### What is expected
The result should be a full, exact repeat of the entries, free of pictures.

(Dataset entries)
§ §
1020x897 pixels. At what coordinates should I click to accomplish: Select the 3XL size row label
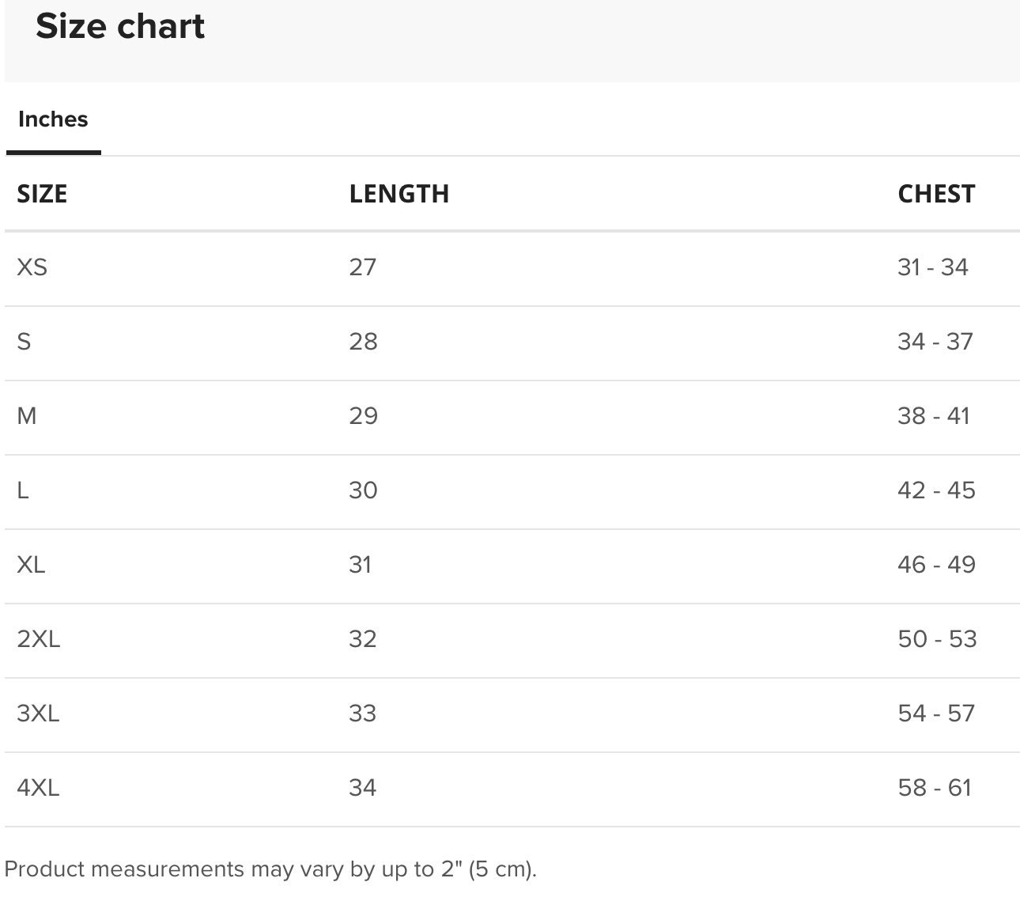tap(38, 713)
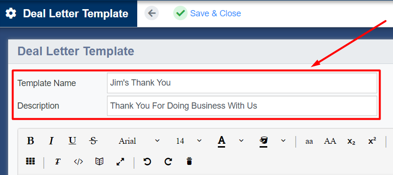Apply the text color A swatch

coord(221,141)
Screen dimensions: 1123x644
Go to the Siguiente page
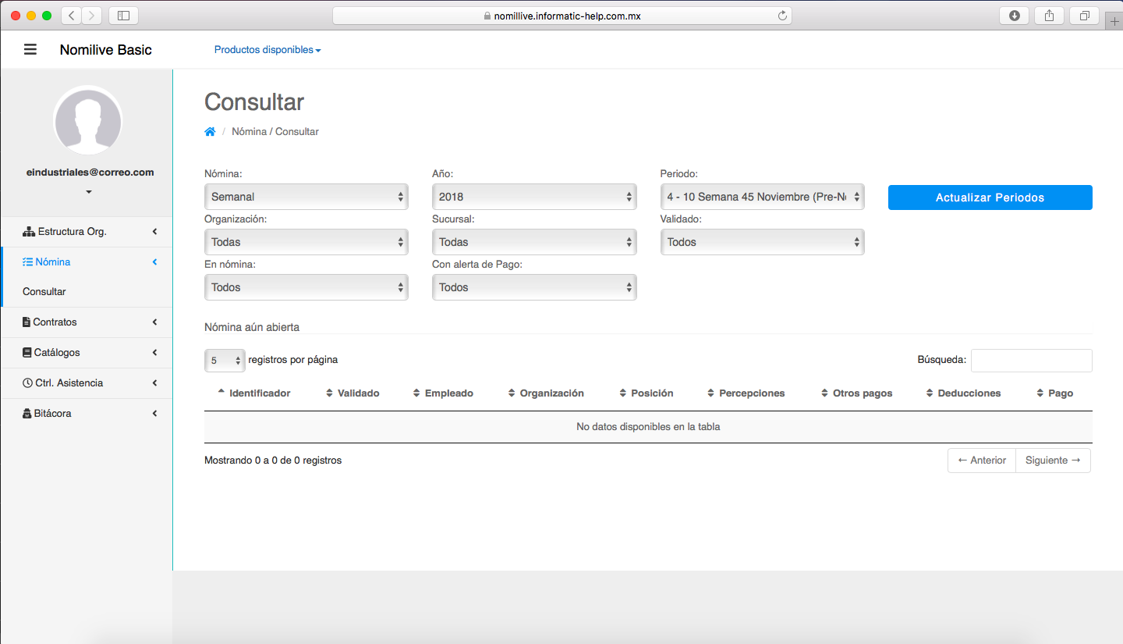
§ §
### The answer
1020x897 pixels. At what coordinates should I click to accomplish: Select the 3XL size row label
tap(38, 713)
Apply the text color A swatch

coord(221,141)
Screen dimensions: 1123x644
Go to the Siguiente page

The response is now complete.